▸ Article:
______
The storm is all around, with dark gray clouds thick and heavy. Some people might check radar tracking on their smartphones to determine the path of the obvious storm.

Trisha Earlywine, however, scans the open fields around The Bourbon Drive In as she has thousands of times before.

The clouds to the left of the outdoor theater’s single screen are coming from Georgetown, and the ones to the right are over Maysville, she said.

“Usually the weather comes through that way,” she said drawing her finger through the air in front of her.

“Can you feel it? That cold air?” That means, she said, storms on a hot night. “I can feel it.”

Earlywine, who runs The Bourbon Drive In, likes old-fashioned things. She swears she has “never even plugged a computer into a wall.” She does not text, and she keeps her books as she always has: with a pencil and paper. And until last year, the drive-in used a film projector as it had since it opened in 1956.

She is coming off a few hard years, when it seemed as if the family-run business might not make it. In 2013 she told the Herald-Leader that “Everything will be OK” was her motto, but she was stressed and scrambling. She entered a contest to try win a projection system, and when that didn’t work, she was frantic to find a way to raise $70,000.

Not only does she love movies, voicing opinions on actors and characters from Meryl Streep to the Minions, but during the season, the drive-in is her life. With a double feature running to 1 a.m., night spills over into morning. She’s always in need of supplies, and something always needs to be fixed. Her daughter and husband both help, but they have health problems. A small, dedicated staff has been with her for decades, but she is the engine that makes the enterprise go.

Ultimately, Earlywine solved her problem of getting a digital projector the old-fashioned way: She borrowed the money.

“We just had to do it,” she said. “We had no other choice.”

Other drive-in owners have made different decisions. In 1980, there were 2,400 drive-ins in the United States, according to the United Drive-In Movie Theatre Owners Association. By 2000, there were 443. Now there are 324, and 299 of those are digital.

There are 13 left in Kentucky, according to the association. The Sky Vue Drive In in Winchester was one of the most recent to go dark, in 2014.
______
▸ Working data:
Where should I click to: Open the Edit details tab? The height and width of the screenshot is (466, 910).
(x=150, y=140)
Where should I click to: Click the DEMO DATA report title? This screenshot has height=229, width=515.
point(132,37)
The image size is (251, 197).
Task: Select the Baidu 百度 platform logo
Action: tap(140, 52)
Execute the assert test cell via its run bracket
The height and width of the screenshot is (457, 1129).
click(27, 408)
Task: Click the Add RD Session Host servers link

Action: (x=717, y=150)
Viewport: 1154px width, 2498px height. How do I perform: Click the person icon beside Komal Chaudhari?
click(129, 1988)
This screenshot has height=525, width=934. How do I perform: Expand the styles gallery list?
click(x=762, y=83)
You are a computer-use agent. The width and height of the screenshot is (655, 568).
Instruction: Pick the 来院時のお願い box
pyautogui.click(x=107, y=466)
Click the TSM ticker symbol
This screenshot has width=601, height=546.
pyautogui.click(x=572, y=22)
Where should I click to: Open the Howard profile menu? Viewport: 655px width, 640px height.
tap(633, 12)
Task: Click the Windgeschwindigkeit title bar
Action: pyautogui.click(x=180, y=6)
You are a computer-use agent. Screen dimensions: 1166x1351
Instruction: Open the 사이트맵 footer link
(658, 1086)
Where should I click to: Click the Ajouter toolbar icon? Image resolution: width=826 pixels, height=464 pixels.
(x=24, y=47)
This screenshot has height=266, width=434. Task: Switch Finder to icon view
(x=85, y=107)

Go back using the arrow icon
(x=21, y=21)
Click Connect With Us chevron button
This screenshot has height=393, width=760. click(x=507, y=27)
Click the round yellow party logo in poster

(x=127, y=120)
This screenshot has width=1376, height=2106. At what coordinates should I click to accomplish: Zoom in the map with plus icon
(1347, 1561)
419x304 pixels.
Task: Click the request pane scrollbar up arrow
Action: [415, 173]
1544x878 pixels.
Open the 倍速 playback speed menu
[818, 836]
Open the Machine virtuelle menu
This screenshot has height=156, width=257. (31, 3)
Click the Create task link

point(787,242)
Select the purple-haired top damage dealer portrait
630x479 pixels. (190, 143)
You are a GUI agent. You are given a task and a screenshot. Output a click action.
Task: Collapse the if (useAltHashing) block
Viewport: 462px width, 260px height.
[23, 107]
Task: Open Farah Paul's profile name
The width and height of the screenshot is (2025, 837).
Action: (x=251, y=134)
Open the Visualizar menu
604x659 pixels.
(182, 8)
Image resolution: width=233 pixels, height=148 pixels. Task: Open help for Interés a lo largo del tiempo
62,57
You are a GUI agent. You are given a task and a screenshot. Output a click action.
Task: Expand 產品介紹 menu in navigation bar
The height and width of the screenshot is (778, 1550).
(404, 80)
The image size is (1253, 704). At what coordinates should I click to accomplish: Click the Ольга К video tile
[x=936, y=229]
______
▸ Written instruction 1: In the drive-in article, what year did The Bourbon Drive In open?
▸ Written instruction 2: Please render the records as a JSON list of strings, one string per line, starting with the first line of the records and going on through the line with "(x=150, y=140)", leaving out blank lines.
The article and the records are unrelated pieces of material.

▸ Solution 1: 1956

▸ Solution 2:
[
  "Where should I click to: Open the Edit details tab? The height and width of the screenshot is (466, 910).",
  "(x=150, y=140)"
]